Depois de cerca de 70 dias com um carro zero quilômetro parado na oficina sem solução para um defeito no motor, a Justiça de Mato Grosso determinou a substituição do veículo, decisão que foi mantida pelo Tribunal de Justiça do Estado (TJMT).
O caso envolve um Fiat Mobi/Like adquirido por uma empresa do setor agropecuário, que apresentou problema ainda dentro do período de garantia. Mesmo após ser encaminhado à rede autorizada, o automóvel permaneceu indisponível por um período superior ao limite de 30 dias estabelecido pelo Código de Defesa do Consumidor.
Diante da demora na resolução, a Justiça de primeira instância determinou que o veículo fosse substituído por outro novo, igual ou de modelo superior. A concessionária responsável pela venda recorreu da decisão, alegando que não deveria ser responsabilizada, já que o carro foi encaminhado para reparo em outra autorizada da mesma marca.

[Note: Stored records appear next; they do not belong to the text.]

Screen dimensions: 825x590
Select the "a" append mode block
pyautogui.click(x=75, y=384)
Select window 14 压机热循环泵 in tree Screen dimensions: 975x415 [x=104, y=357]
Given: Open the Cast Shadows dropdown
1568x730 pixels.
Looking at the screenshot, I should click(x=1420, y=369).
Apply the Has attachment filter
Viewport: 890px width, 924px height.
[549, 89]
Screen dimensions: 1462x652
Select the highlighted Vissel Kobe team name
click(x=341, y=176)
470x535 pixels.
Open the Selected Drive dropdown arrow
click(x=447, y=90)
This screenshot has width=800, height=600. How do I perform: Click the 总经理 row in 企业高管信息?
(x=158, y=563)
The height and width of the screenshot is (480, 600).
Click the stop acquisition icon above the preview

Além disso, a empresa sustentou que não havia comprovação técnica suficiente do defeito e questionou a concessão da medida sem a devida fase de contraditório. No entanto, os argumentos não foram acolhidos pela Terceira Câmara de Direito Privado do TJMT, que negou o recurso por unanimidade.
Os desembargadores entenderam que a responsabilidade é solidária entre todos os integrantes da cadeia de fornecimento, incluindo fabricante e concessionária. A decisão também destacou que o consumidor não pode ser prejudicado por questões internas entre empresas. Foi mantida a obrigação de substituição do veículo no prazo estipulado, sob pena de multa diária de R$ 500, limitada ao valor de mercado do automóvel.